__Exercise goal__
Print word for word the records from the line containing "Task: Click the song title text at top" through the end.

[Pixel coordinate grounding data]
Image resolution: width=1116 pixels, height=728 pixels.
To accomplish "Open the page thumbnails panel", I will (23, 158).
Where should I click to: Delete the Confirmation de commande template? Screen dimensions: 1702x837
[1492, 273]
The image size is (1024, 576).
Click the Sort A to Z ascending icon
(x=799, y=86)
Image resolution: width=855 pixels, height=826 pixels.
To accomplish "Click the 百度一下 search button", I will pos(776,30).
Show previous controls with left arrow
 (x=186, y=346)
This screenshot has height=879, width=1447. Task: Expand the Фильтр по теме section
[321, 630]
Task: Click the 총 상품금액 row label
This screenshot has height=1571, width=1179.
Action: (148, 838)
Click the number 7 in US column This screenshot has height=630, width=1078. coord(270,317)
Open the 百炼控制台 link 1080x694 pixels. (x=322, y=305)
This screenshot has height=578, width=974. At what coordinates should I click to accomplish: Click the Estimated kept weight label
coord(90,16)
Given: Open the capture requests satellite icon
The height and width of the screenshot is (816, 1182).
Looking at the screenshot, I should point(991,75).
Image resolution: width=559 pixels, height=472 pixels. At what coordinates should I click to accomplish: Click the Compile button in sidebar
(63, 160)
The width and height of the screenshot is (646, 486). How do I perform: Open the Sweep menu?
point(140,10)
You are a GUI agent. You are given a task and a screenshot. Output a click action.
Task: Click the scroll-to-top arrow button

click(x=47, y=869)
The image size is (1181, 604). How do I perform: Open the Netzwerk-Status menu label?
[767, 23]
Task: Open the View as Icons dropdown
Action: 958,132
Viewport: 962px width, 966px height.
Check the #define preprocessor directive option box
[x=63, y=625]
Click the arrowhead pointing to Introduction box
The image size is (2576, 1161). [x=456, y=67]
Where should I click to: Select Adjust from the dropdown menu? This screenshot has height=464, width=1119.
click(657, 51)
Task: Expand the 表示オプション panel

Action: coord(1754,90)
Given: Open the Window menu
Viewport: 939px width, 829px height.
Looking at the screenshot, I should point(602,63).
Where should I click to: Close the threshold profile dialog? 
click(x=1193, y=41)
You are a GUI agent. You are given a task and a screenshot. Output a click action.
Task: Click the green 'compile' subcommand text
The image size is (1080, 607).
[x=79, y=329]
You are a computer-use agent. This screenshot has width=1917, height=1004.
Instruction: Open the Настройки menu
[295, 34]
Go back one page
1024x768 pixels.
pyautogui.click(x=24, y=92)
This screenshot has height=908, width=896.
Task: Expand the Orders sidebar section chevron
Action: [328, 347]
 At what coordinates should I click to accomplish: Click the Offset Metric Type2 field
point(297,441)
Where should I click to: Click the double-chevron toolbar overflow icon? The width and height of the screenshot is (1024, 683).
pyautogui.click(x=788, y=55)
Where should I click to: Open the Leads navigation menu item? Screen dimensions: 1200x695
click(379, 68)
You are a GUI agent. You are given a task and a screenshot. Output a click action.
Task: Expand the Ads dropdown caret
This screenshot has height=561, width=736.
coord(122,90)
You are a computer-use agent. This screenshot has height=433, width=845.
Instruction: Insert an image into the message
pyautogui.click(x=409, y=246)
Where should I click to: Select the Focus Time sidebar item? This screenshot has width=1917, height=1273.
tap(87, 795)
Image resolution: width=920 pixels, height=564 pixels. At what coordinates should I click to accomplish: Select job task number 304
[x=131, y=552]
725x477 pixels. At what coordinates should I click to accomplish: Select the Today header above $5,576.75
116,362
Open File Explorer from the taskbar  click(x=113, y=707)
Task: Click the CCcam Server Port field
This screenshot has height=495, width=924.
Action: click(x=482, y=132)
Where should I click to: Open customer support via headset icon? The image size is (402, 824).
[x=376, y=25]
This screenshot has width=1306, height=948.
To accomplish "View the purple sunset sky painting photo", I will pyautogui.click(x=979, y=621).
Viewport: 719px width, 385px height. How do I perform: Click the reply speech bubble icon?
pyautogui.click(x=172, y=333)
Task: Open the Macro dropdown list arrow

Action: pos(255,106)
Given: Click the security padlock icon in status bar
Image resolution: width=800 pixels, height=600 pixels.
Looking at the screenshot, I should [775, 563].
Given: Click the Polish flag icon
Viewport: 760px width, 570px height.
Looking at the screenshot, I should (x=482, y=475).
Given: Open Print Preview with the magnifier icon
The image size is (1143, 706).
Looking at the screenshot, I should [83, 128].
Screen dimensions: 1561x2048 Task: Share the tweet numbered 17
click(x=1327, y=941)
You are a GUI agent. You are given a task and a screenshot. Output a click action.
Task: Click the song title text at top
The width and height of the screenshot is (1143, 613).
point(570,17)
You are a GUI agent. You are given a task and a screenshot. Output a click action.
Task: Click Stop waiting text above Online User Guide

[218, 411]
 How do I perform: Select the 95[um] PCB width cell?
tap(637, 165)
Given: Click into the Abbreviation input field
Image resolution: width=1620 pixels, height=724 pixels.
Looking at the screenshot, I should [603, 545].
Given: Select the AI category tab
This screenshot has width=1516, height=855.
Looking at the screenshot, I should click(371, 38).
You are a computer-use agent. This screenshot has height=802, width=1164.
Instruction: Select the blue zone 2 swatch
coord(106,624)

__Reply to the task__
Task: Click the song title text at top
The width and height of the screenshot is (1143, 613).
point(570,17)
You are a GUI agent. You are given a task and a screenshot. Output a click action.
Task: Click Stop waiting text above Online User Guide

[218, 411]
 How do I perform: Select the 95[um] PCB width cell?
tap(637, 165)
Given: Click into the Abbreviation input field
Image resolution: width=1620 pixels, height=724 pixels.
Looking at the screenshot, I should [603, 545].
Given: Select the AI category tab
This screenshot has width=1516, height=855.
Looking at the screenshot, I should click(371, 38).
You are a computer-use agent. This screenshot has height=802, width=1164.
Instruction: Select the blue zone 2 swatch
coord(106,624)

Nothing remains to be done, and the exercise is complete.